M.P.: Ce projet s’inquiète du rôle de la poésie et d’un écrivain dans une révolution scientifique, en l’occurrence la naissance de la psychopharmacologie. C’est par la voie des formes que les expérimentations donnent des résultats. Les auto-observations de Michaux étaient publiées dans des revues littéraires et des revues scientifiques, pour les uns considérées comme des œuvres d’art, pour les autres comme des documents psychiatriques. C’est cette double identité qui m’intéresse pour repenser, avec Michaux, le lyrisme par exemple; mais aussi la manière dont le corps s’impose comme un nouvel espace à explorer pour connaître et inventer. Le partage traditionnel entre la raison scientifique et le sentiment poétique est remis en question par l’expérience de la cénesthésie chez Michaux, terme qui désigne le sentiment fondamental de l’existence de soi, celui qui vient en état de trouble, le moment où je pense que j’ai un cœur, une jambe, des organes, une respiration, un tempo et un toucher intime. Cela renouvelle non pas seulement la conscience de soi mais aussi des autres et du rapport au monde, à l’élémentaire.

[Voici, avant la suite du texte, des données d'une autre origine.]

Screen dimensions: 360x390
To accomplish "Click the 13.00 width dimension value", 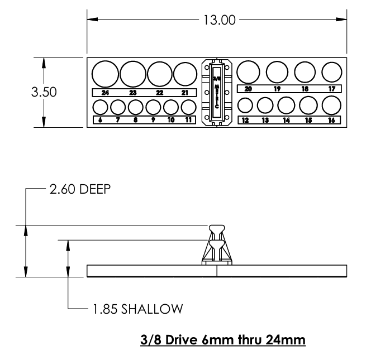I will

S.W.: Quels sont, pour vous, les enjeux de la transmission de la poésie dans les universités aujourd’hui?

M.P.: Ce sont des enjeux hédonistes et politiques: défendre le poème contre la communication, c’est trouver le plaisir du sens, du texte, du détail qui ouvre des mondes, des cascades d’images que vous reconnaissez et qui vous reconnaissent. C’est aussi prendre position contre une langue qui ne pense pas et ne se pense pas et ne nous pense pas et ne vous pense pas, une langue qui n’aime pas les répétitions par exemple ou stigmatise les styles. C’est apprendre à interroger les évidences et, ce faisant, à être pleinement sujet, et non pas continuellement assujetti par les stéréotypes. Mais les universités arrivent-elles à le faire? Je ne sais pas, j’ai peur que la puissance du poème (terme qui désigne pour moi tant le vers que la prose ou l’image) soit trop vaste pour elle. Elle doit rester modeste, il faut rester modeste avec l’enseignement. On apprend toujours des étudiants.

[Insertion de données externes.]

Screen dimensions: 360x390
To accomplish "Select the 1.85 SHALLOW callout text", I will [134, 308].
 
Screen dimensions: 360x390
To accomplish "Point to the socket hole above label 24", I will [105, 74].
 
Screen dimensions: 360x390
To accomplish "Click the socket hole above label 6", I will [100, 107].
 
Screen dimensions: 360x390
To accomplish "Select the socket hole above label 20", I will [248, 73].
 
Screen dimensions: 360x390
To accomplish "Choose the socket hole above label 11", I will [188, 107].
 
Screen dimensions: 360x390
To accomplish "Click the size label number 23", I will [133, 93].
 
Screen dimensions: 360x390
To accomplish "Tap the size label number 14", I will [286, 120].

S.W.: Est-ce que le ciné-poème devrait être un objet d’étude en littérature?

M.P.: Le ciné-poème? Pour les formalistes russes, tout poème et tout film devaient être des ciné-poèmes. En ce qui me concerne, je montre souvent des films expérimentaux aux étudiants, et puis je travaille beaucoup avec la notion de montage littéraire.

S.W.: Qu’est-ce que la poésie peut gagner à travailler sur la création ou les nouvelles technologies?

M.P.: Cela dépend comment on utilise les fameuses «nouvelles technologies». Mais votre question me donne envie de vous répondre en latin, une phrase qui sera vite traduite grâce à ces nouveaux traducteurs en ligne absolument extraordinaires pour l’invention formelle par la traduction poétique: usus libri, non lectio prudentes facit.